The main goals of physiotherapy include demonstrating safe ways to move the body, lift items, and maintain proper posture. The therapeutic plan also entails learning exercises that help slow the loss of bone mass. Bone problems may lead to physical inactivity, but this can worsen bone tissue deterioration, accelerate osteopenia or osteoporosis, and increase the risk of falling and fracturing bones. Although both of these conditions are associated with reduced bone mass, diagnosing and treating osteopenia early on is an important factor that can help prevent the occurrence of osteoporosis and future health issues.
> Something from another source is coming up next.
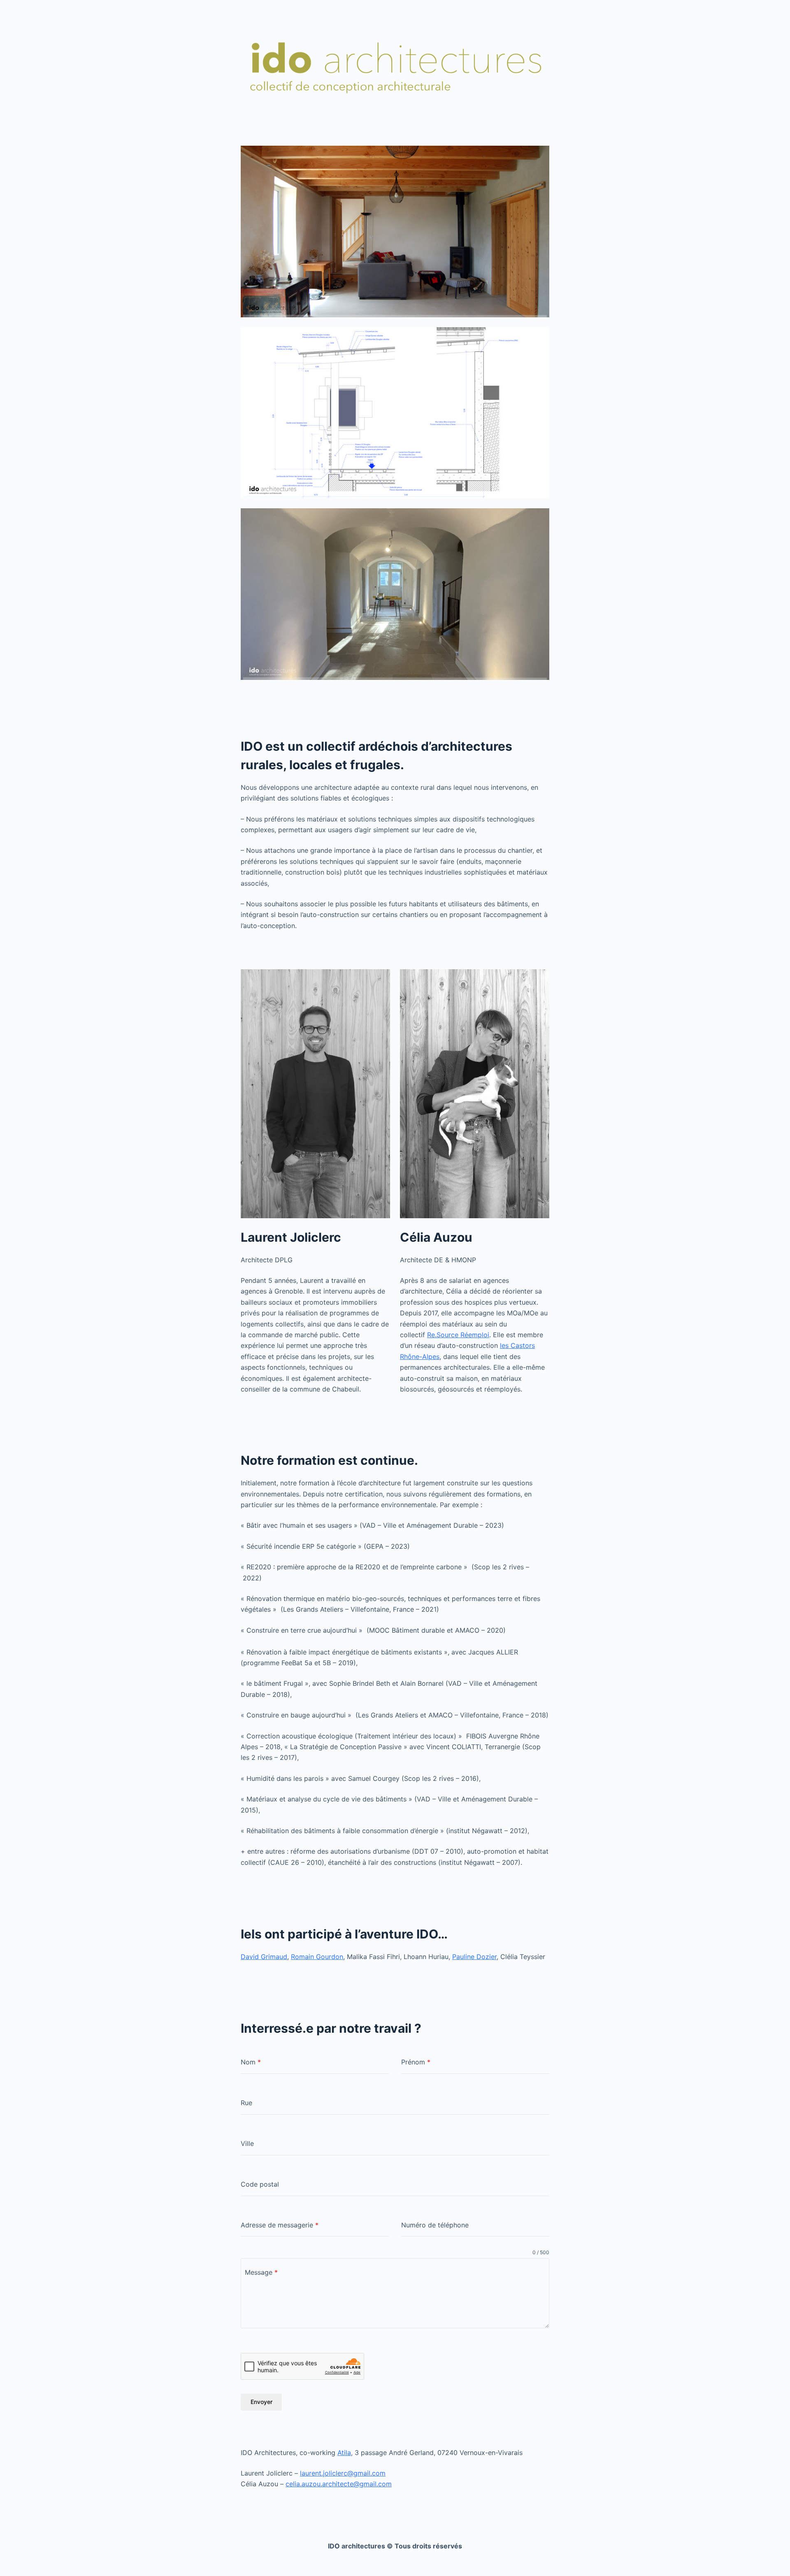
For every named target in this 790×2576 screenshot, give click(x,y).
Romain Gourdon (317, 1956)
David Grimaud (264, 1956)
1. The Bone Health & Osteoporosis Foundation. What is osteoporosis and what causes it? Retrieved June 15, 2023. Available at https://www.nof.org/patients/what-is-osteoporosis/
2. National Osteoporosis Foundation. Osteoporosis fast facts. Retrieved June 16, 2023. Available at https://www.bonehealthandosteoporosis.org/wp-content/uploads/2015/12/Osteoporosis-Fast-Facts.pdf
3. Consensus Development Conference V, 1993. Diagnosis, prophylaxis, and treatment of osteoporosis. Am J Med. 1994;90:646-650.
4. Varacallo MA, Fox EJ. Osteoporosis and its complications. Med Clin North Am. 2014;98(4):817-831.
5. Hartely GW, Roach KE, Nithman RW, et al. Physical therapist management of patients with suspected or confirmed osteoporosis: A clinical practice guideline from the Academy of Geriatric Physical Therapy. J Geriatr Phys Ther. 2022;44(2):E106-E119.